Francis Chan proposes the flattery and criticism popular Christian leaders face contribute unbearable pressure that will eventually bring a leader down.

“I don’t know how someone, who like me, can draw a crowd from speaking and stay humble with that type of attention and that many people flattering you. And I also don’t know how I guy like me can keep from killing himself with that much criticism and the depression that comes with that.”

In the following 31-minute video (recorded at Thrive Conference 2013), Chan speaks about how the unexpected success of “Crazy Love” affected him. Flattery and criticism were two things he struggled to deal with on a scale previously unknown. The situation caused him to put some serious thought into the problem with the trend of megachurches and the future of the Church.

What’s the goal of ministry?

Chan reminds us that the goal of every pastor and leader should be to make disciples—specifically to make disciple-makers. The measure of whether or not your ministry is succeeding should be based around the goal of reaching the unreached and training them to be disciple-makers. We need to ask ourselves, as Chan so pointedly does, “Am I just gathering a bunch of people in a room and making them dependent on me?”

The megachurch can’t be the goal of the future

While Chan is not trying to be critical of the megachurch, admitting there are some doing a lot of good and making disciples, he sees a problem if the church as a whole makes this model its goal.

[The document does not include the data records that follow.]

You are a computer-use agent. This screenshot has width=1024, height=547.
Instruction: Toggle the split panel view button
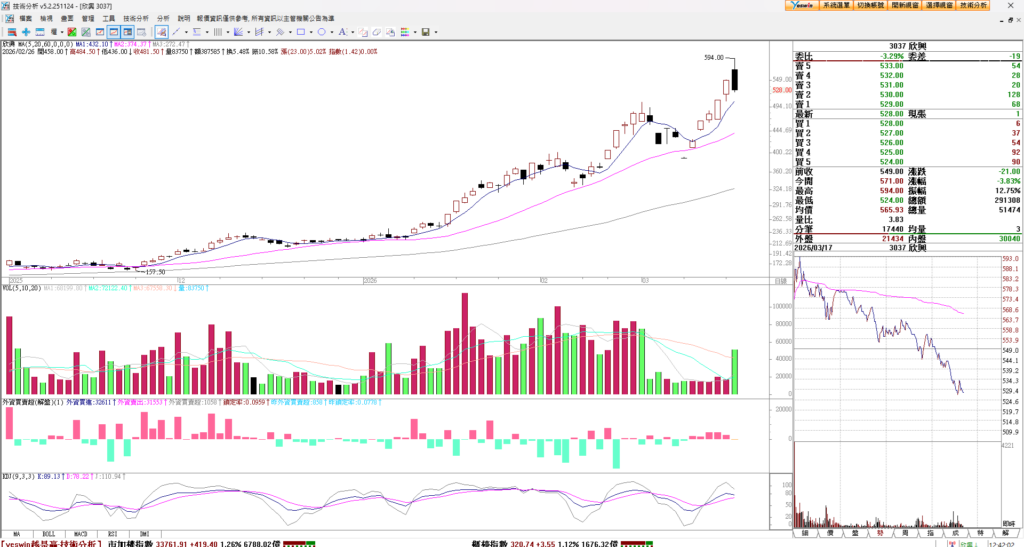127,32
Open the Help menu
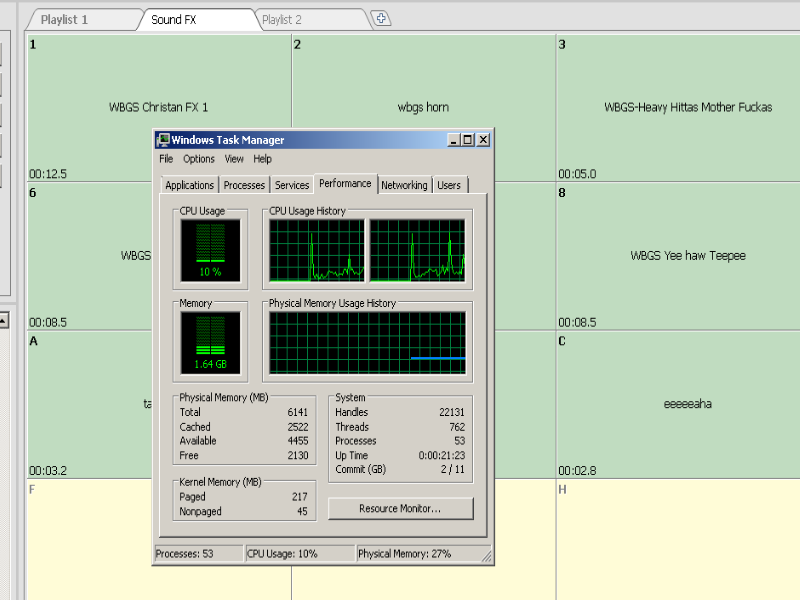This screenshot has height=600, width=800. click(262, 159)
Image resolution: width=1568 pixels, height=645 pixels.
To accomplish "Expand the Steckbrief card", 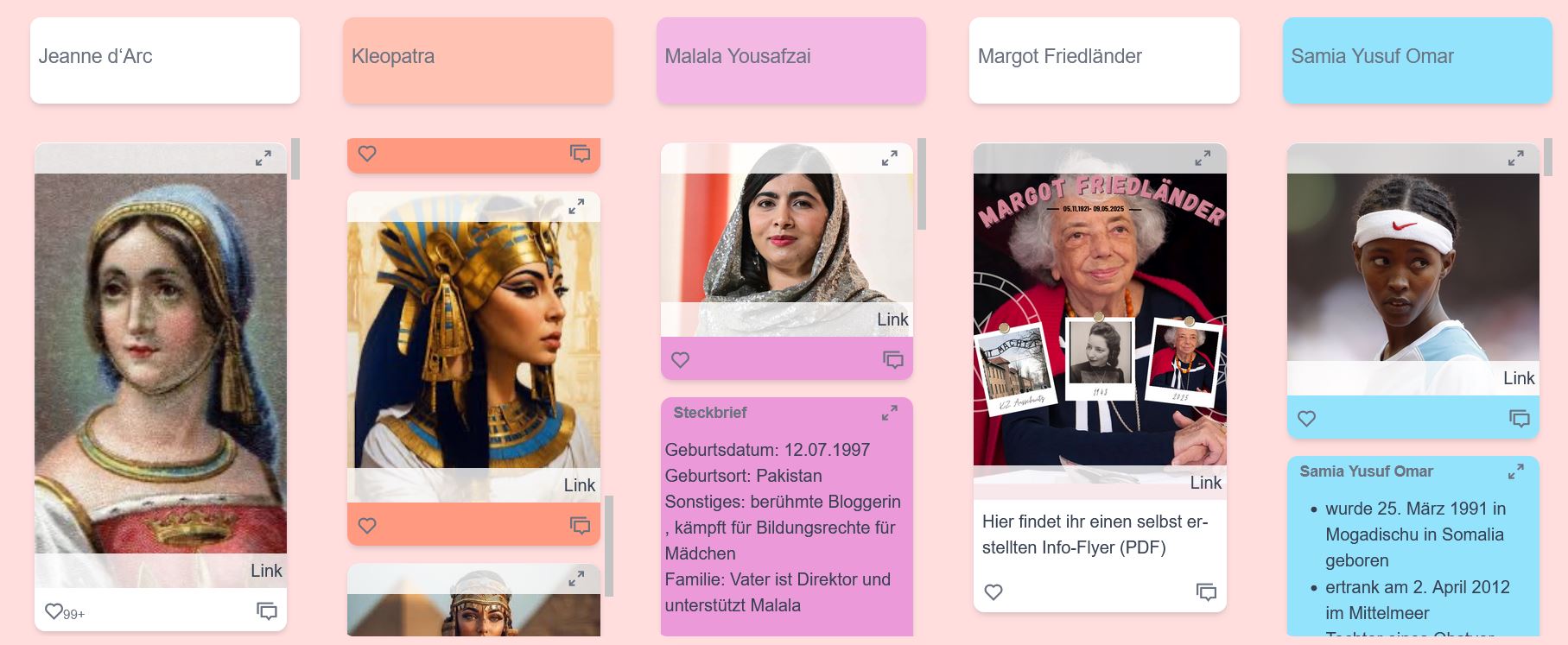I will pos(890,413).
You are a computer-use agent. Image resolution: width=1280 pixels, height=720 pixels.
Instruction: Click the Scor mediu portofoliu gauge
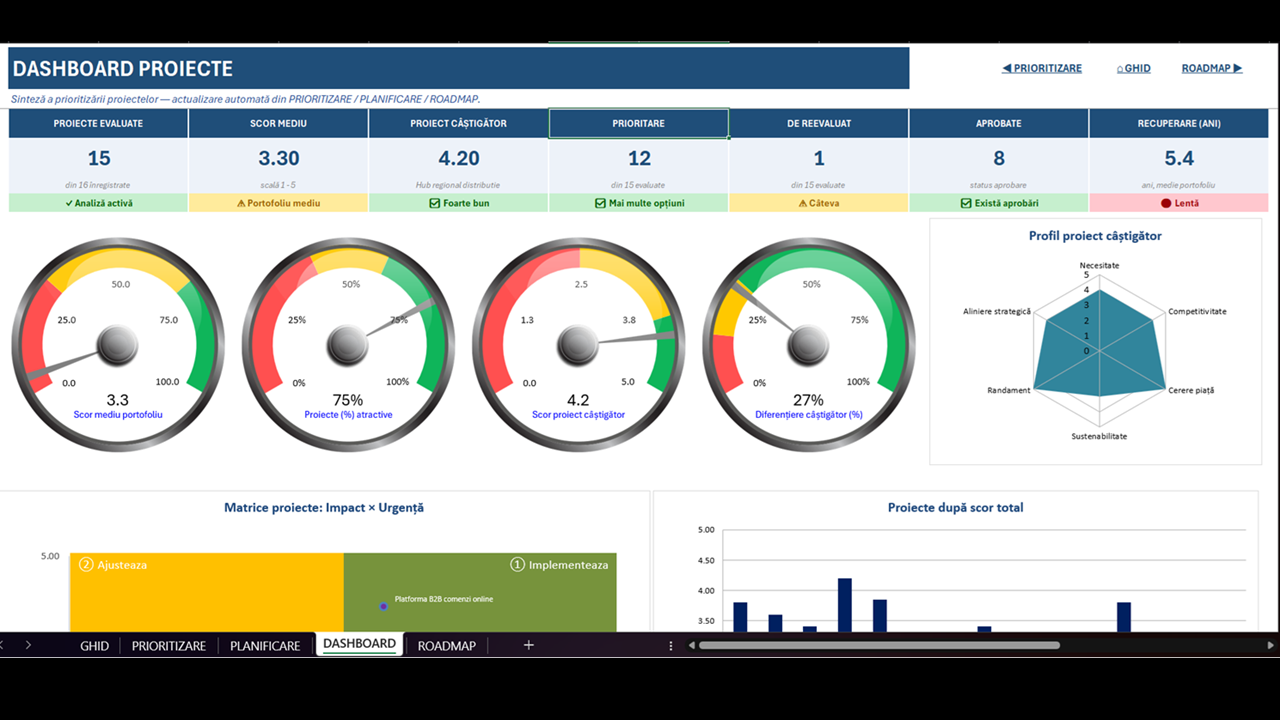(x=118, y=345)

First of all, Chan doesn’t see how the megachurch pastor could hold up under the aforementioned pressures of flattery and criticism, especially moving forward into the future.

“I think people have survived to a point because of how we were raised in ministry,” he explains. Under the old model of pastor-raising, Chan points out, people were not given the chance to speak right away. They would do everything else—from stacking chairs to discipling high school boys to cleaning bathrooms—before they were put in front of an audience. Now, however, because of the internet, people get a platform more quickly and much easier than pastors of old. Are these leaders “going to have the character and humility to pull it off?” Chan asks.

The solution: simplify and think like a parent

Looking to the future, we need to simplify. “Is it going to be more and more about just training your people to create their own gatherings, even, and raise up leaders?” Chan asks a question of practicality: If we could pastor 15-20 people for free and still be able to work a normal job, but 100 people takes money, then why not do 5 gatherings of 15-20?

Chan offers the mindset of a pastor should be similar to one of a parent equipping his or her children to live on their own. A pastor should be doing something similar by intentionally equipping his or her congregants to go and make disciples on their own.